Donald Trump (file audio): "...calling for a total and complete shutdown of Muslims entering the United States until our country's representatives can figure out what the hell is going on. We have no choice"

Melissa: And so the argument would be then that Trump was able to articulate the things that thousands, hundreds of thousands of Americans wanted to articulate, but couldn't. Or didn't. Or felt not comfortable doing so. And those followers empowered him. So part of this theory around charismatic leadership is that followers create charisma. Charisma isn't something that a leader has or doesn't have, it's nothing about their own personal qualities or characteristics. But we as followers attribute charisma to people that we identify with, that we agree with.

Sandra: So then what is a leader? And what is a follower in turn?

Melissa: Leadership, I think, is a process and followership is a process. Leadership involves leaders and followers working together in a specific context, but the outcomes are always around the leader. What the leader does for others. Followership as a similar process except we look at the outcomes that followers bring to leaders or to productivity and other outcomes for organisations. In this particular case we can look at followership as a process that created the effectiveness and rise to power of Donald Trump. So Trump admittedly said that he would float ideas through Twitter, for example, and see how followers would react.

Donald Trump (file audio): Now let me ask you, should I keep the Twitter going or not? Keep it going? I think so. I think so.

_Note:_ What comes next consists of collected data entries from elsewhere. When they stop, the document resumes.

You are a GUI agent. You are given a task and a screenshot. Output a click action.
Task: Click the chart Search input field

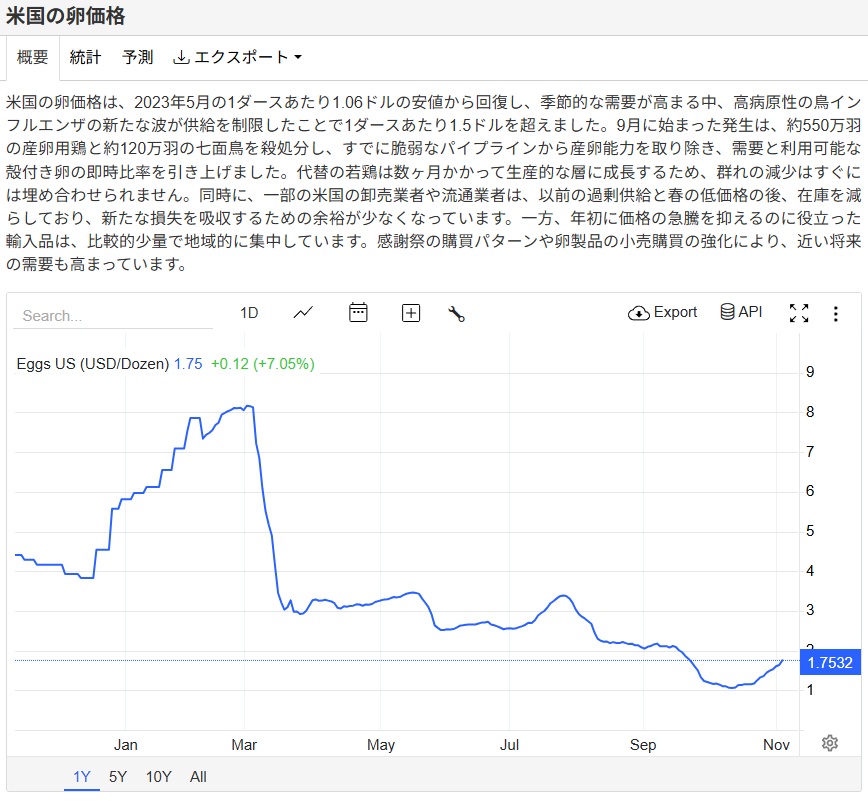click(112, 315)
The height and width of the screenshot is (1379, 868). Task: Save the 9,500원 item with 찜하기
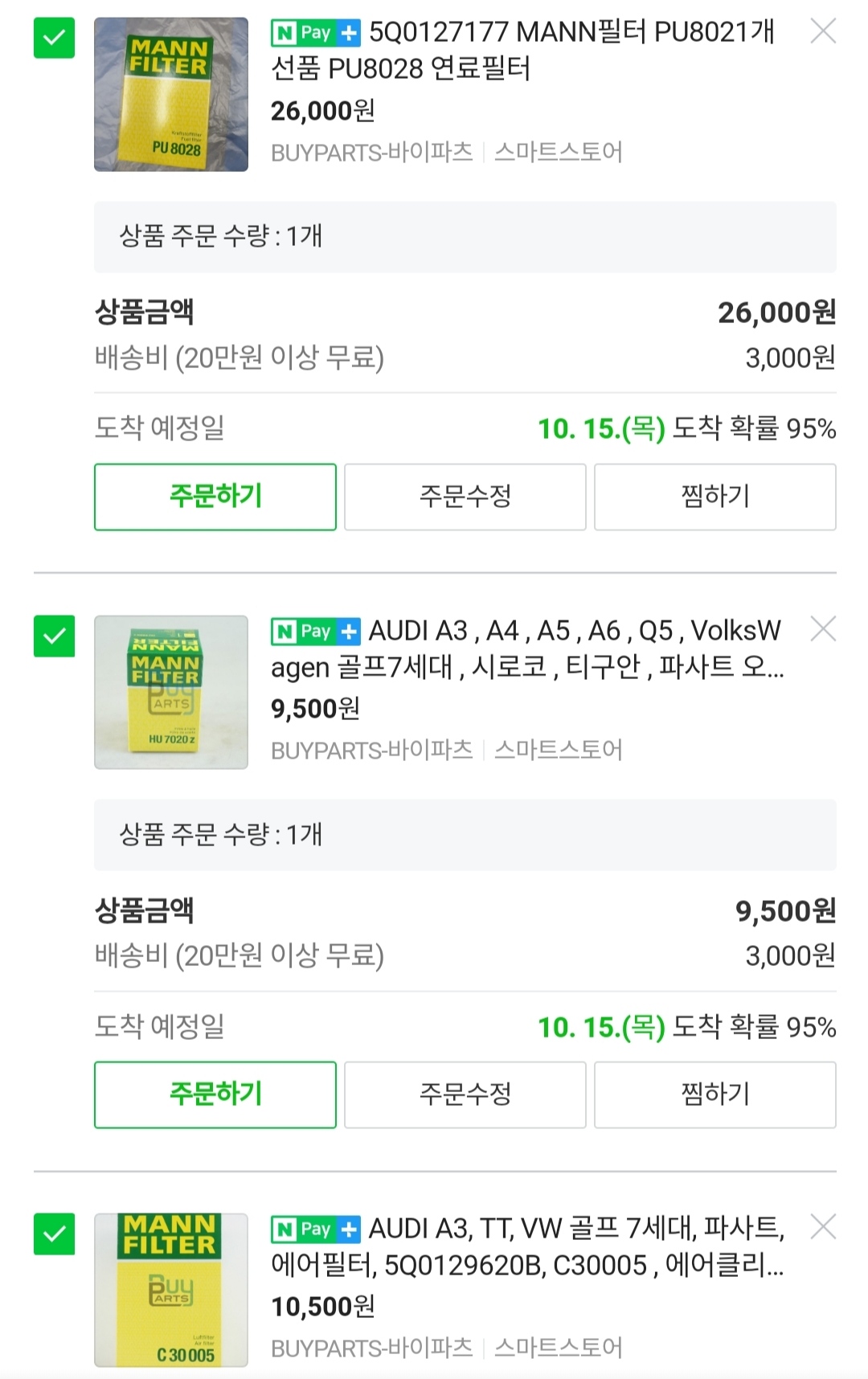715,1095
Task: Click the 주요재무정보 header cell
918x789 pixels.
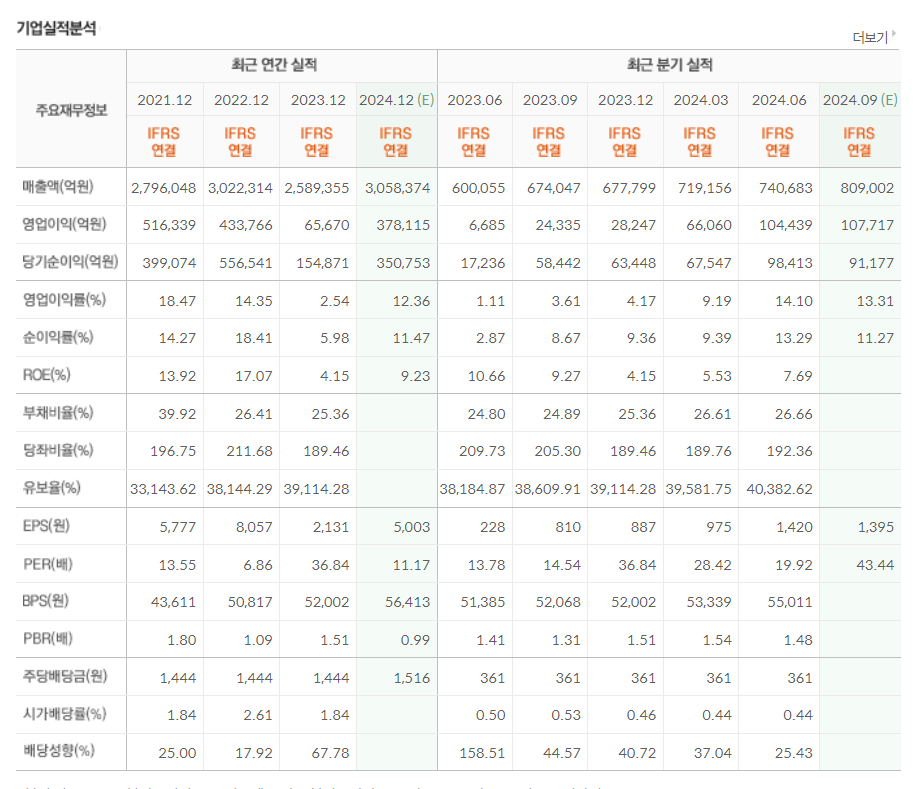Action: [x=71, y=110]

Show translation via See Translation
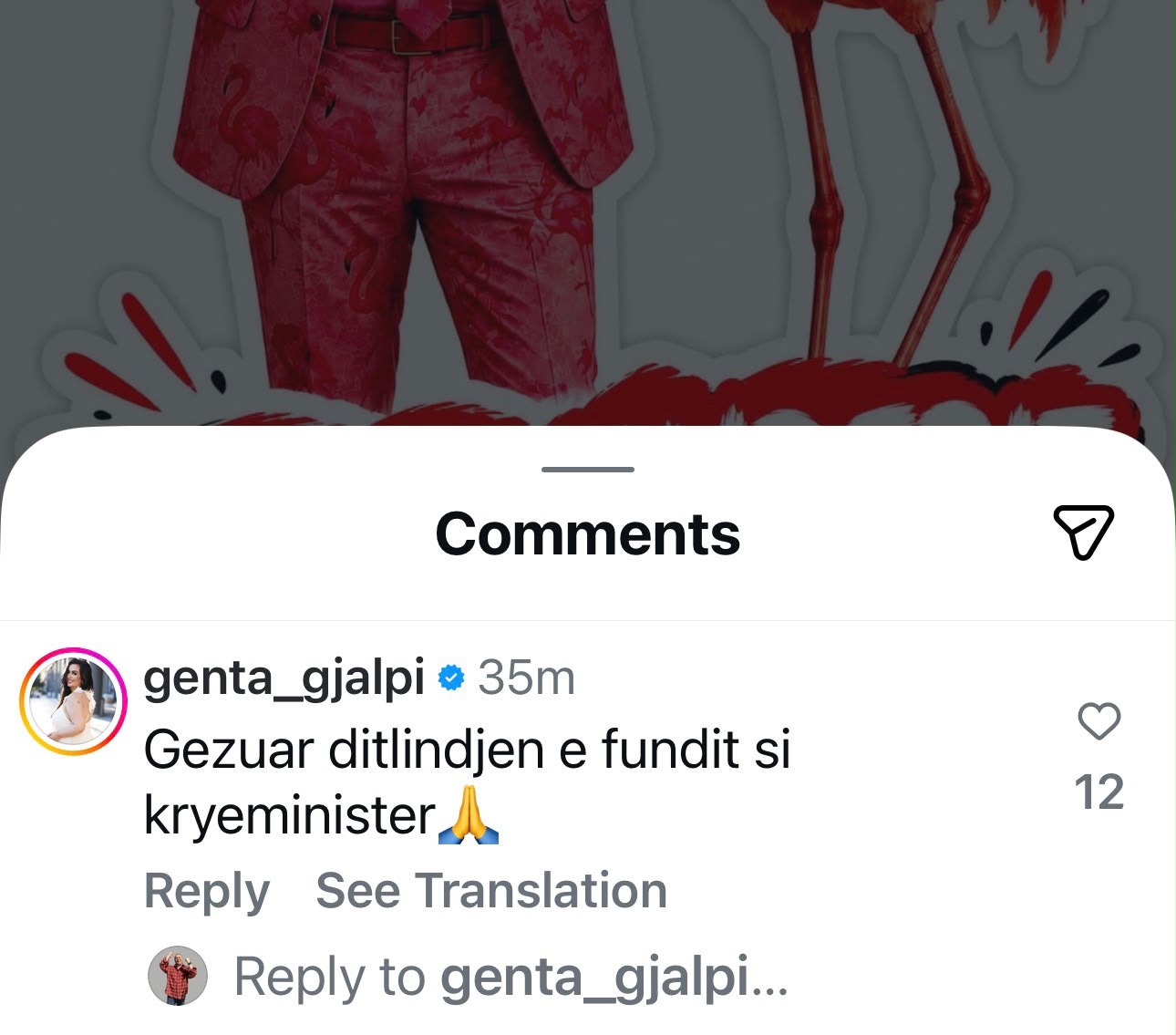coord(491,891)
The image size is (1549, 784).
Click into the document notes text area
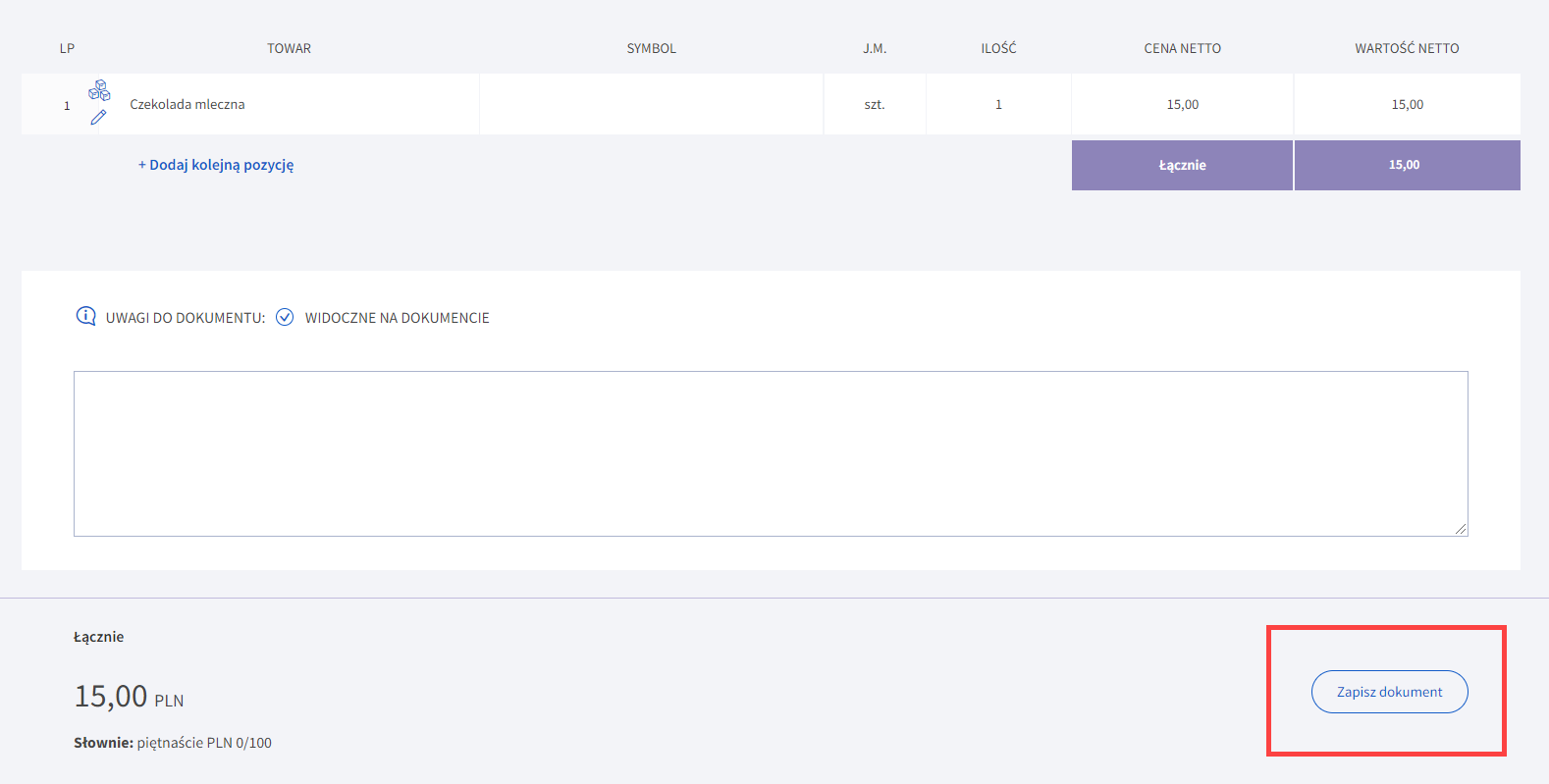point(770,453)
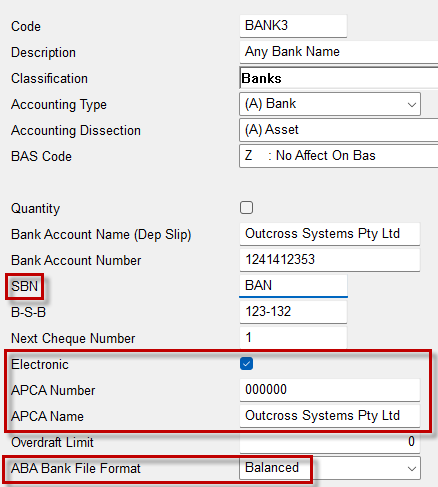
Task: Click the Accounting Dissection (A) Asset box
Action: coord(339,130)
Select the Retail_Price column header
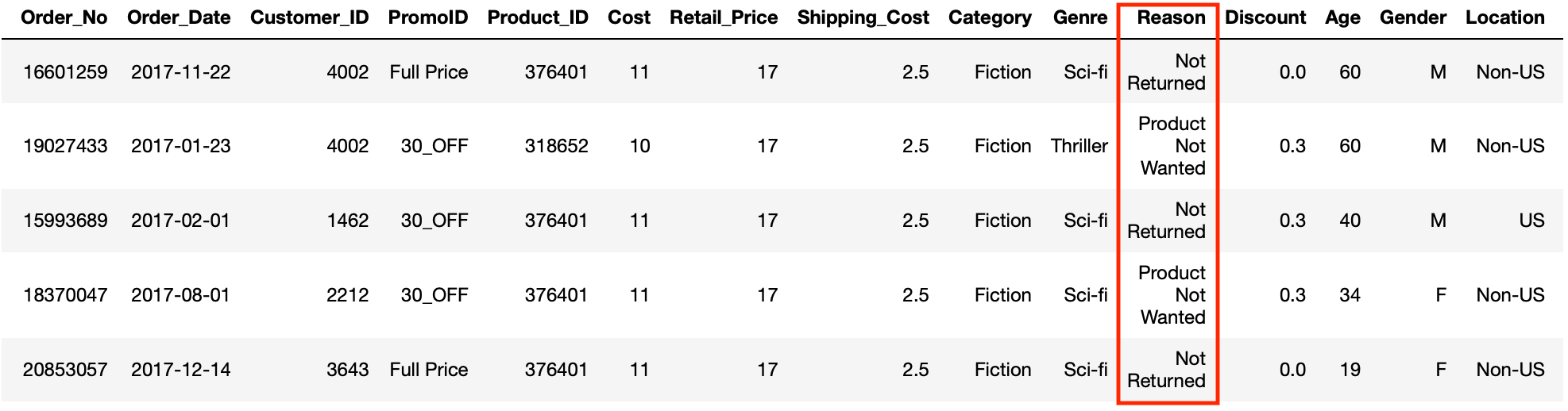The height and width of the screenshot is (411, 1568). click(724, 17)
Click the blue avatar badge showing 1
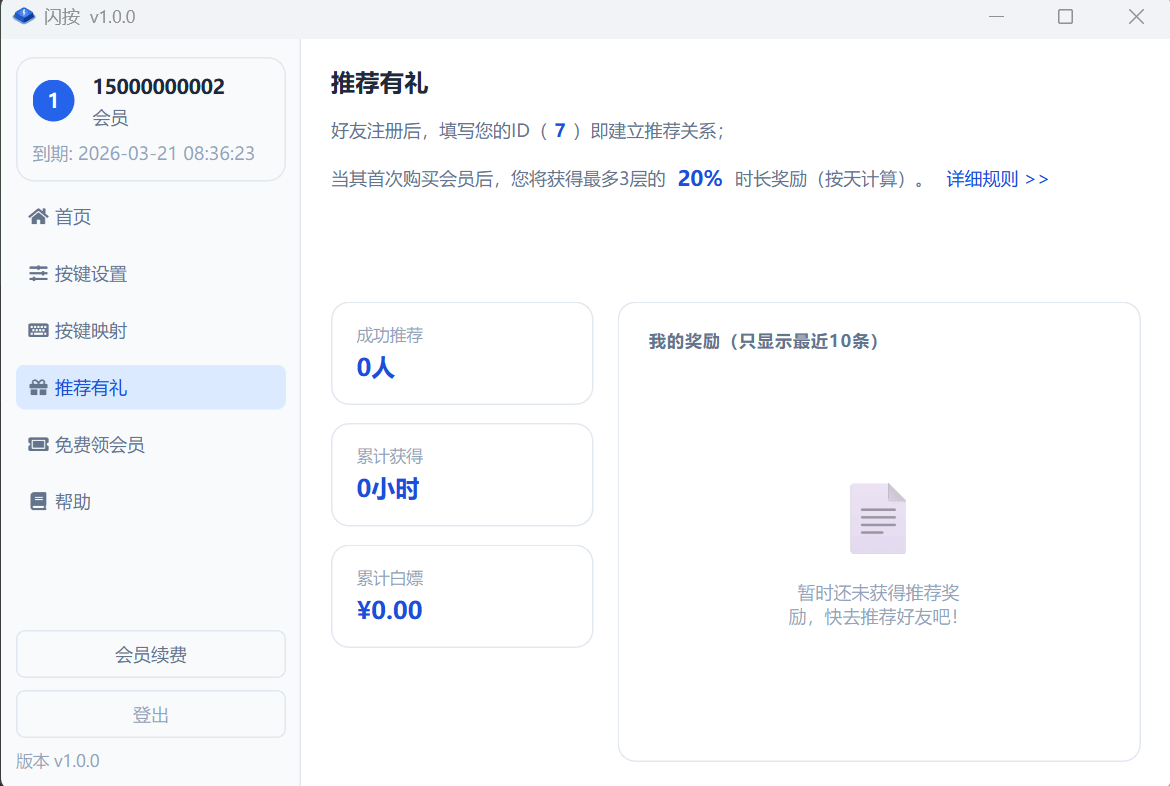The height and width of the screenshot is (786, 1170). [x=53, y=100]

Melissa: And if he got enough very positive reactions from followers, he would start to include that in his stump speeches as he was going out and speaking to audiences. He would put more gravitas behind those statements. Statements that were not endorsed by followers, he would back off from. So he was letting followers dictate what his message was. He was letting followers create his leadership. And so that is a really powerful example of followers really helping someone rise to power.

Sandra: Professor Carston's investigation of the leadership-followership dynamic led her to identify two main follower types. The first she labels as the passive follower. And then there are those she describes as having a co-production orientation.

Melissa: Yeah. So the research that we've done primarily looks at how individuals define the follower role. What beliefs they have about how followers should act with leaders. And we've actually found a number of different dimensions but the two that stand out most strikingly are that of what we call passive followers, which really kind of resonates within the traditional definition of followership. That these individuals are passive and deferent and blindly obedient. It's the negative connotation that everybody uses when they say I'm never going to be a follower. But when you look at people inside organizations and ask them what do you believe as important about the follower role. There's a huge proportion of people that say I'm a bad follower because I want my voice to be heard and I want to engage with leaders. I want to interact with them. I want to voice ideas and share information that I think will be pivotal in their ability to make decisions. And that to them doesn't fit the traditional definition of followership in all of its negative connotation. Instead they see it as a very positive and powerful thing that helps leaders be more effective. And that is followership. It's not followership the way that we have traditionally defined it. It doesn't have the negative connotation. It's very much more engaged and proactive but it's still a form of followership. So those individuals that really see the followership as a process of co-production, that are more engaged, they voice more regularly. They constructively push back against their leaders when they think their leaders might be headed in a bad direction or making a bad decision. They share information. They don't just present problems, they present solutions to those problems. And what we find is that leaders typically see those followers as more supportive. More engaged, more motivating. They want to work with those kinds of followers because they get more out of the leadership process when they have people engaging with them.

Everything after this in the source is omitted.